======== Data records

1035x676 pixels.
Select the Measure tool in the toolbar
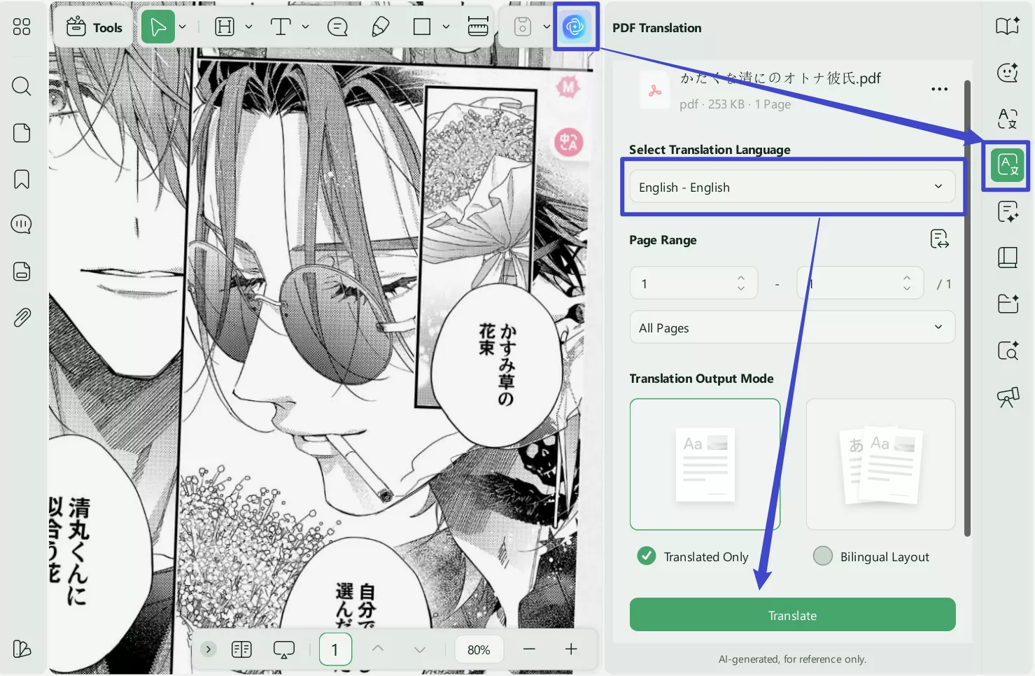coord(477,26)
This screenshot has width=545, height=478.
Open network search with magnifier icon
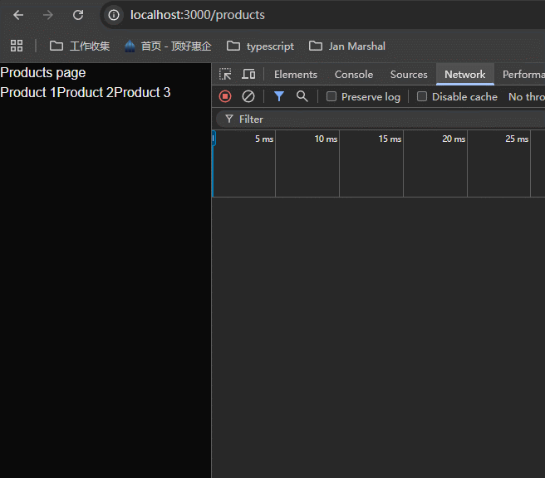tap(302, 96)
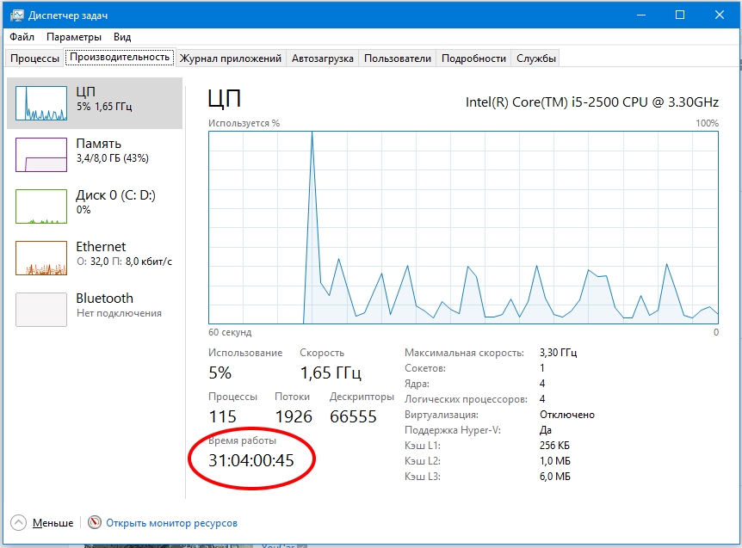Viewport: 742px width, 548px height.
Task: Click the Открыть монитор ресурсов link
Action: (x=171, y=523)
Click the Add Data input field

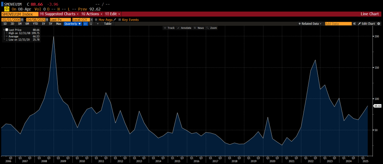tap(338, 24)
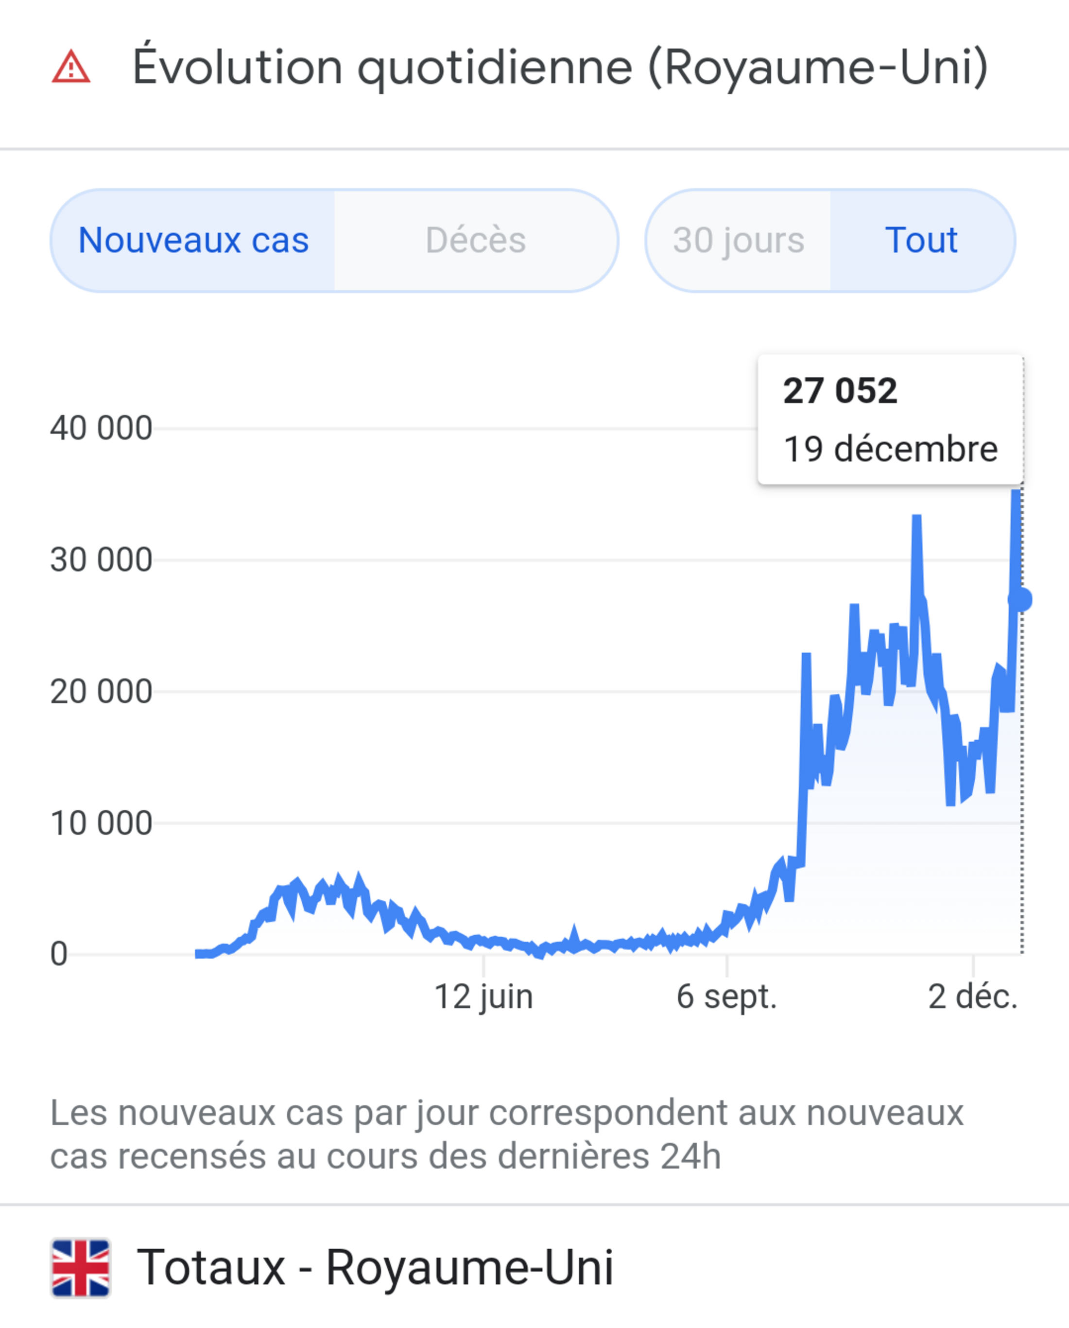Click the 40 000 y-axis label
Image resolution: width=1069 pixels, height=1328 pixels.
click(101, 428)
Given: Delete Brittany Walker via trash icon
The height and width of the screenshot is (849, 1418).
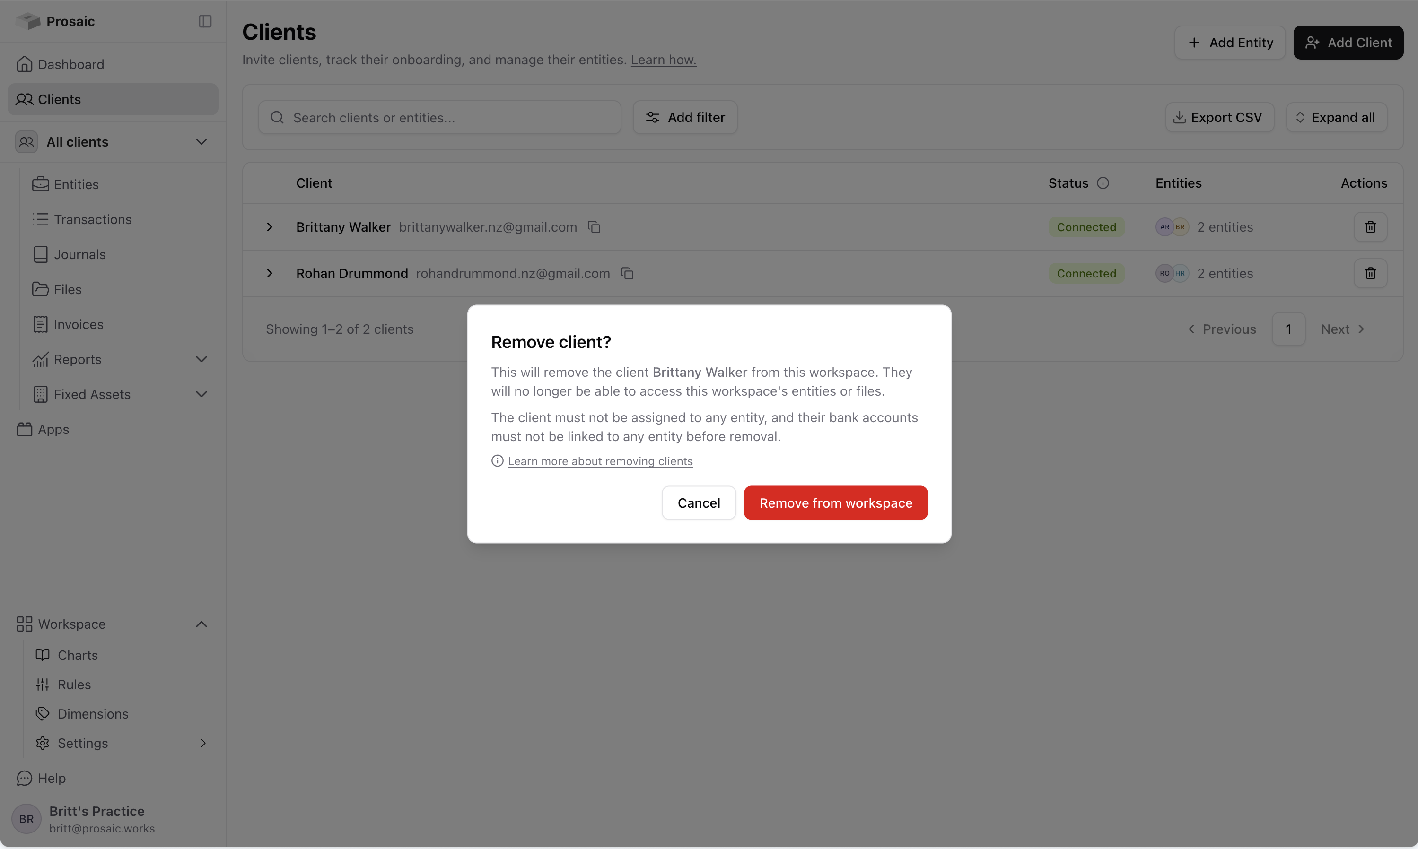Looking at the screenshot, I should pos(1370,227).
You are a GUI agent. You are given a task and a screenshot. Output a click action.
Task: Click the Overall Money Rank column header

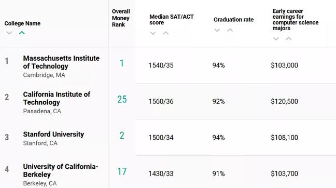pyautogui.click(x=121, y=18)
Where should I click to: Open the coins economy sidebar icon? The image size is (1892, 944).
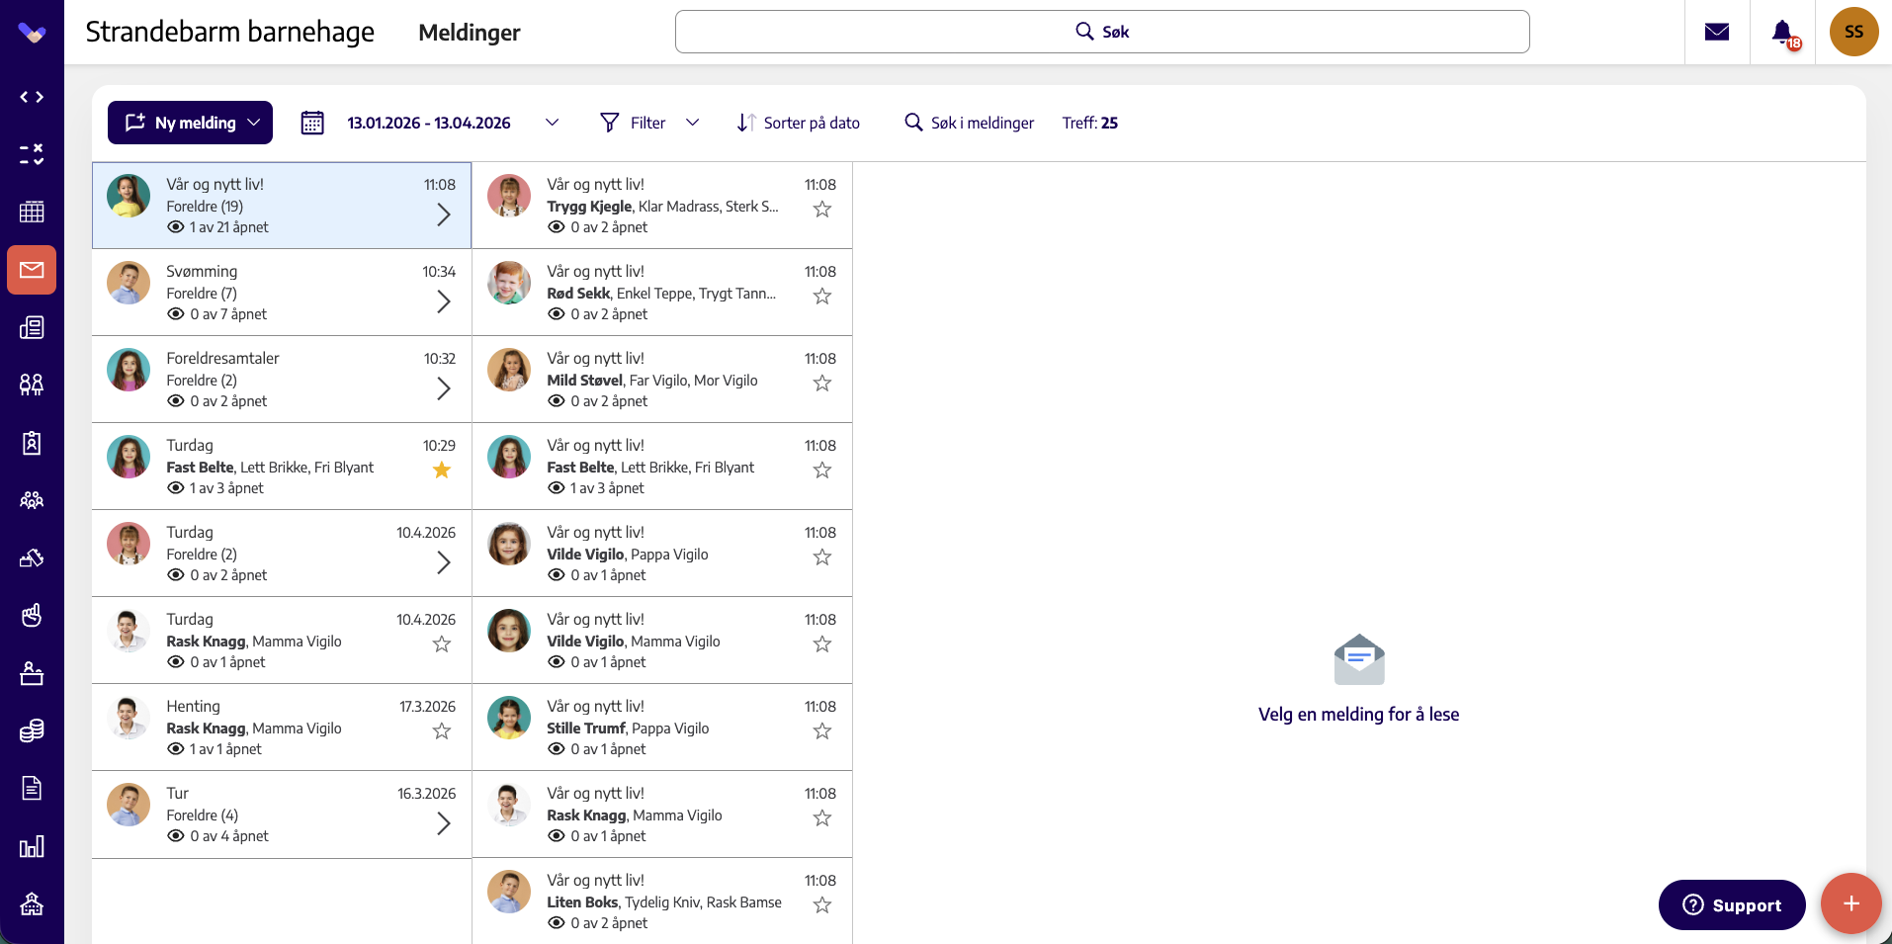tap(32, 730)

================

Each line from the top of the records through the one containing "This screenshot has width=545, height=478." needs to be transcribed exactly, without pictures.

Solution:
1035x676 pixels.
Select the Measure tool in the toolbar
coord(477,26)
This screenshot has width=545, height=478.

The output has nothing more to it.